Work to complete ▸
1/ Copy the stretch of the sheep chick post from "Roosters chase it." through "of the wethers.", replacing "wethers" with "lambs" each time it appears.
2/ Write the next part of the sheep chick post, picking up after its final sentence.

=== Passage to read ===

# A sheep chick



## BrownSheep (Apr 18, 2015)

I recently released a hen and her single chick out to free range. Since we have a wide variety of things that think a chick dinner would be great our chicks stay inside for the first little while.

This chick is pretty much fully feathered and big enough our cats know it isn't a snack. So, out they went. Mom got a little drunk on freedom and roosters so she has officially renounced the chick. The poor baby hasn't quite figured that out. 

Momma pecks at it.
Roosters chase it.
The other hens peck it. 
The people are scary. 

So it has bonded with the only things that are halfway nice to it. It runs in and around feet and likes hanging out in the trough. 

Tonight,I was looking for it to put it in the coop for the night. I could hear it peep every once and a while. It sounded like it might still be moving around, but I couldn't find it. Before I left I was checking over the butcher wethers ( from last year) and who do I see. The little chick perched firmly on the back of one of the wethers.

=== Material shown ===

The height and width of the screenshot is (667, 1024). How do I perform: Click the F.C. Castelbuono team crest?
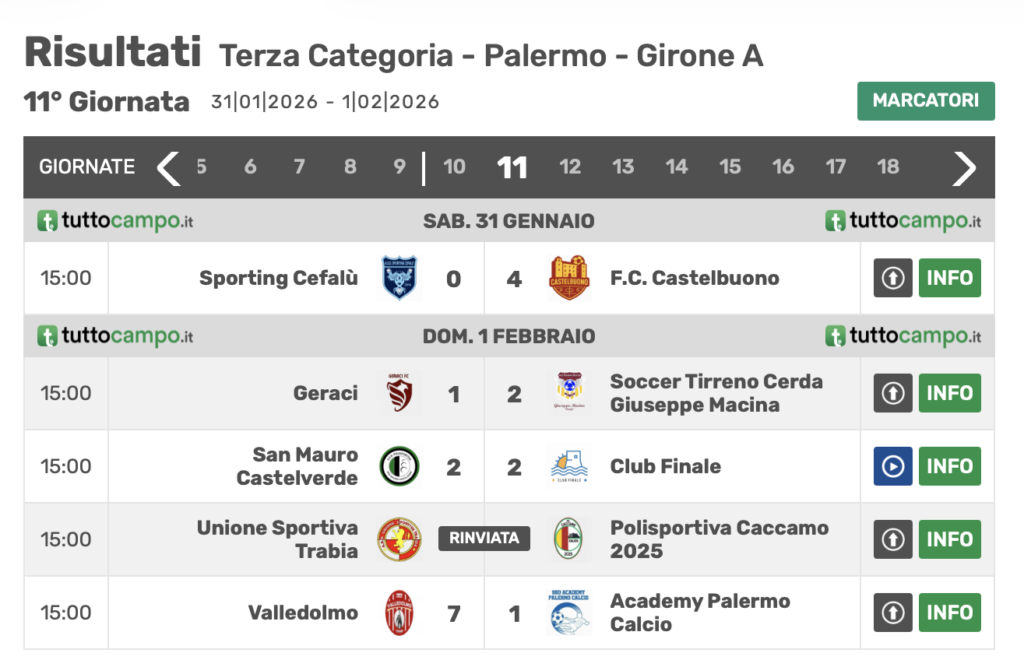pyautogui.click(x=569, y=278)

===
=== Material shown ===

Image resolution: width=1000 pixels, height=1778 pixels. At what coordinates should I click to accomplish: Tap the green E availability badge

===

Answers given ▸
1/
Roosters chase it.
The other hens peck it. 
The people are scary. 

So it has bonded with the only things that are halfway nice to it. It runs in and around feet and likes hanging out in the trough. 

Tonight,I was looking for it to put it in the coop for the night. I could hear it peep every once and a while. It sounded like it might still be moving around, but I couldn't find it. Before I left I was checking over the butcher lambs ( from last year) and who do I see. The little chick perched firmly on the back of one of the lambs.

2/
I've seen him hop on their backs during meal time but this just cracked me up.


----------



## frustratedearthmother (Apr 18, 2015)

Smart chick!


----------



## Latestarter (Apr 19, 2015)

Wish you could have gotten a pic


----------



## BlessedWithGoats (Apr 20, 2015)

Aww! That's cute! Good sheep!!


----------



## BrownSheep (May 7, 2015)

Sheep chick is still at it. It has integrated with the main flock and spends all day with them. I managed to snap a photo tonight as they were headed out to bed. It was much darker than the picture makes it look.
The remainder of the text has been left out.